* EXTRACTED RECORDS
········
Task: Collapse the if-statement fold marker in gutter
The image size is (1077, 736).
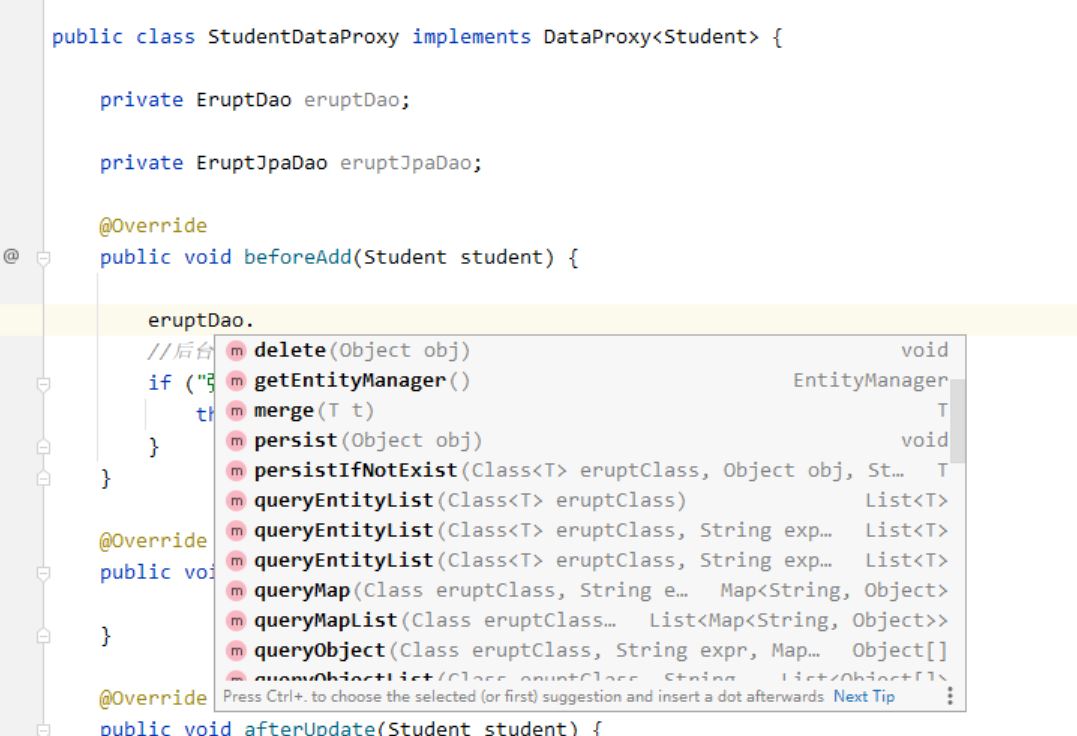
········
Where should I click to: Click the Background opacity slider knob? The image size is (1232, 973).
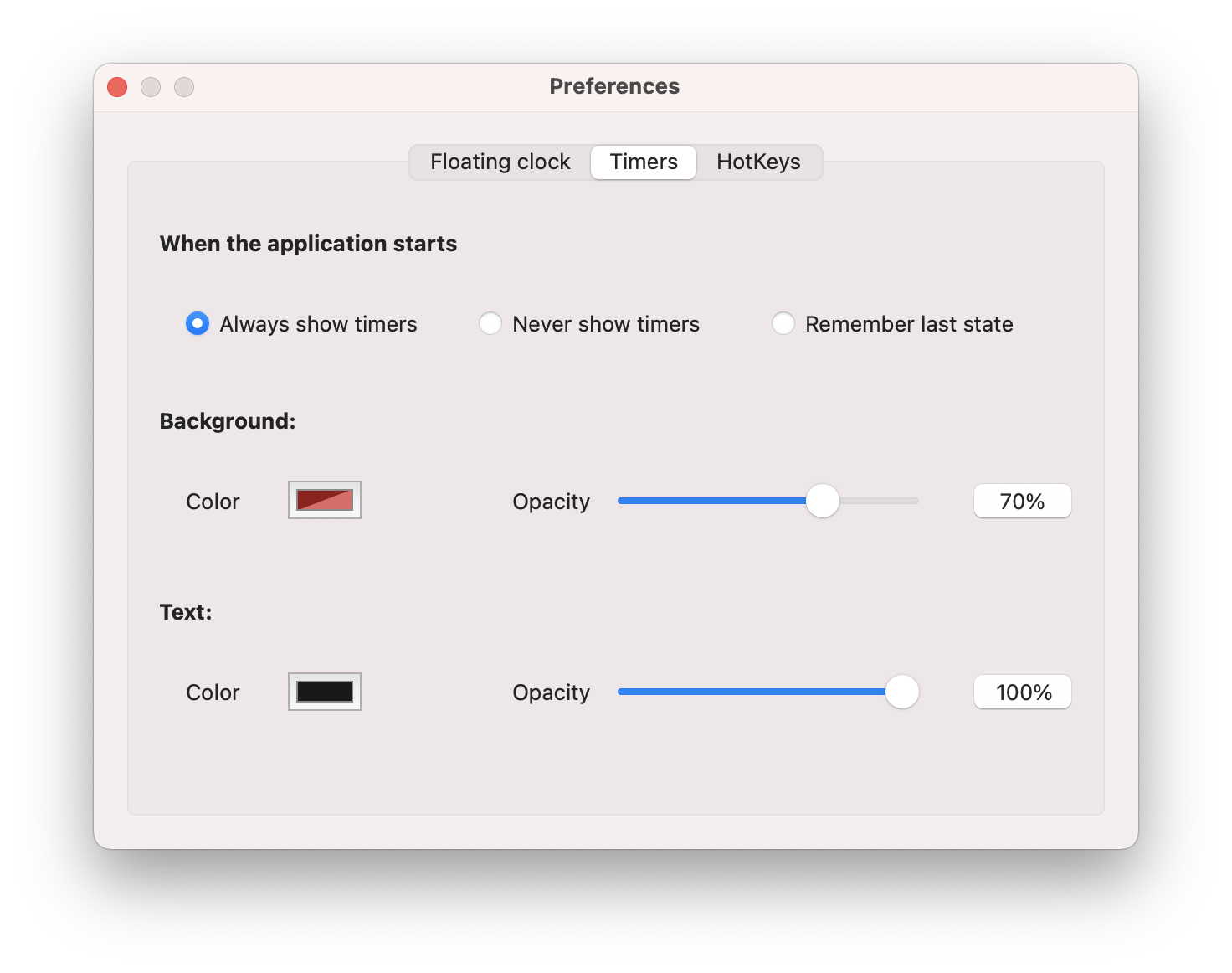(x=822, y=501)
········
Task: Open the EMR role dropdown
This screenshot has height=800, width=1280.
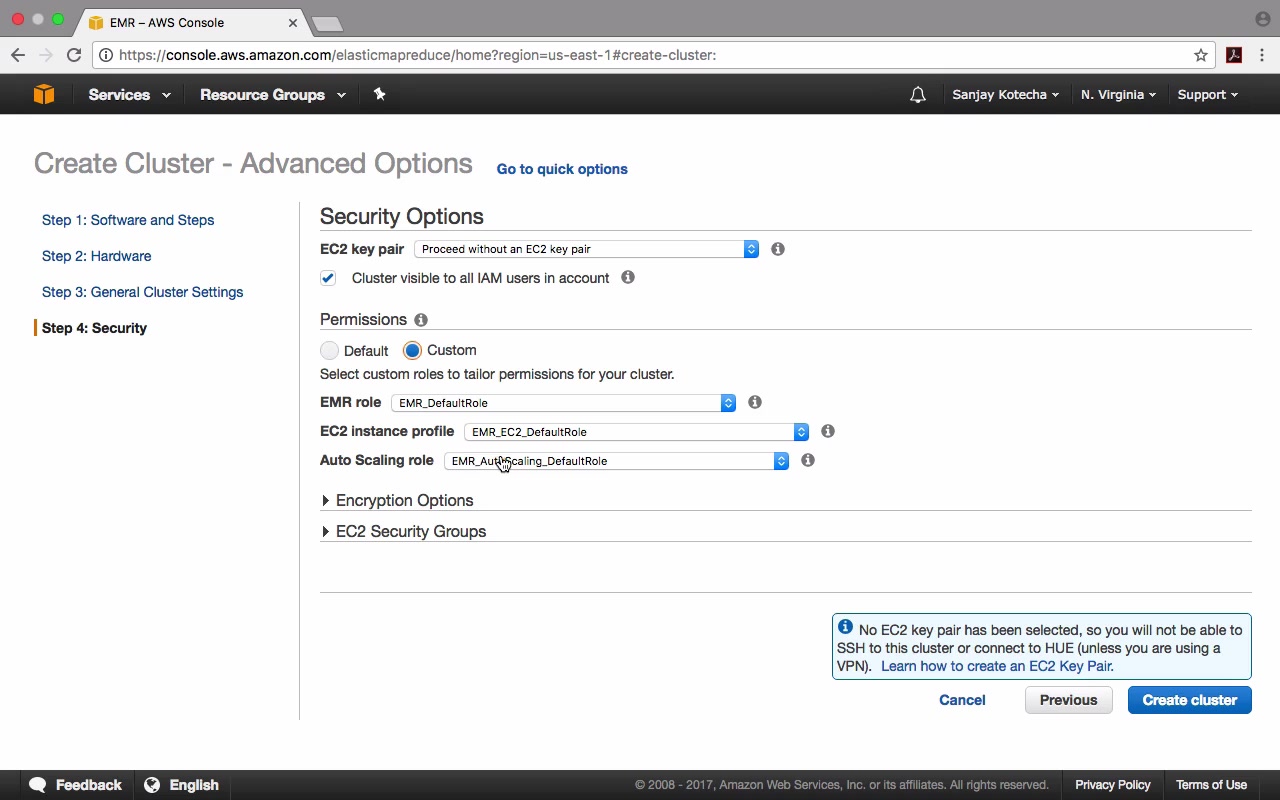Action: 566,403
········
* WHAT IS NEEDED
In the records above, the line with "Task: Collapse the" marks the start and the line with "The image size is (1077, 736)." marks the end; copy that stretch exactly, both lines included, and nothing else.

* SOLUTION TO THE PROBLEM
Task: Collapse the if-statement fold marker in gutter
The image size is (1077, 736).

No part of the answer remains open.